English

• 1.   引言

  手性分子是在三维空间中不完全与镜像一致的分子, 这两个镜像称为对映体^[1].作为自然界最重要的特性之一, 手性在分子识别中起着关键作用^{[2, 3]}.因此, 开发一种有效的手性材料的合成方法, 使手性材料在手性检测^[4]、手性传感^[5]、手性识别^[6]等方面应用, 具有重要的研究意义.石墨烯量子点(Graphene quantum dots, GQDs)是一种零维碳纳米材料, 因其粒径小、水溶性好、化学惰性高、易于官能化、抗光漂白、毒性低、生物相容性好的优点^[7], 而在生物传感^[8]、生物成像^[9]、催化^[10]等许多领域得到广泛的应用.随着纳米科技的发展, 已经开发了许多人工手性纳米结构, 包括手性配合物^[11]、手性半导体材料^[12]和手性金属纳米材料^[13]、手性金属氧化物^[14]并在纳米尺度上表现出旋光性.然而, 关于石墨烯量子点的手性的研究很少.
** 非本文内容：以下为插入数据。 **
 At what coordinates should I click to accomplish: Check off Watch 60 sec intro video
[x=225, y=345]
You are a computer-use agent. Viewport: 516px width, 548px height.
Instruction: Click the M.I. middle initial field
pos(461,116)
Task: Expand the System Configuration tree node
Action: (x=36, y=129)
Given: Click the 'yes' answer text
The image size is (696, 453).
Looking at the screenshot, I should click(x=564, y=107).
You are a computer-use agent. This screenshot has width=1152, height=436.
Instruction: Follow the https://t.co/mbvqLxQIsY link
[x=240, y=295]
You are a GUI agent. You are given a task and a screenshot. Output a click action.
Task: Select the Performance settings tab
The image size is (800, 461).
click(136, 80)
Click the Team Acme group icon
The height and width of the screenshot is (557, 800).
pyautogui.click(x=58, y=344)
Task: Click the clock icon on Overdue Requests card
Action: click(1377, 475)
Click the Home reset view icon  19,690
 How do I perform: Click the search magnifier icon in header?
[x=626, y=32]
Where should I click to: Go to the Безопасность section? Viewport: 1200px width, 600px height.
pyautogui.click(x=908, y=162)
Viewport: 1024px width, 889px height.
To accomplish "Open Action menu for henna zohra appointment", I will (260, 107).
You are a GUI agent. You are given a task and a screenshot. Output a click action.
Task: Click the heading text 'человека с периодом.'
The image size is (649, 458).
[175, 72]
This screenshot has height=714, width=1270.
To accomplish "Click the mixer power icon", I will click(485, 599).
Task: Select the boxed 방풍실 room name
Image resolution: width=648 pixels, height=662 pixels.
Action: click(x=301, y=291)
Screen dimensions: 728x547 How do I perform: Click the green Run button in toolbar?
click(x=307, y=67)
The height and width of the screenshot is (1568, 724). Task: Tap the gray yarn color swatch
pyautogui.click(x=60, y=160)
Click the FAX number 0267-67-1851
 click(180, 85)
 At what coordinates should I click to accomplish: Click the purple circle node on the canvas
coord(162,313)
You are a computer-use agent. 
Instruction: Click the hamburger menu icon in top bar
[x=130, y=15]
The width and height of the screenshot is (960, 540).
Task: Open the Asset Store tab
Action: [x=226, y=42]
  众所周知, 手性与生命有关, 碳材料作为自然界中最丰富的元素之一, 具有许多不可替代的优良性能, 备受关注. Xu等^[15]利用手性半胱氨酸制备了具备手性的N-S掺杂碳点.而且实验表明用L-GQDs处理的人膀胱癌T24细胞显示出糖酵解作用增强, 而D-GQDs没有类似的作用.相比之下, 两种手性GQDs均未引起T24细胞的线粒体基础有氧呼吸紊乱. Kotov等^[16]研究表明, 经L/D-半胱氨酸修饰的手性石墨烯量子点, 在HepG2细胞的生物相容性和立体异构方面具有显著差异.分子动力学模拟表明, D-GQDs比L-GQDs具有更强的细胞内积累性. Xu等^[17]报道了一种基于半胱氨酸(Cys)诱导的手性AuNP二聚体的生物传感器, 该传感器使用对映体半胱氨酸(L-Cys和D-Cys)增强了对映体的等离子体手性, 实现了手性识别和定量检测半胱氨酸的手性传感平台, 检出限为20 pmol/L.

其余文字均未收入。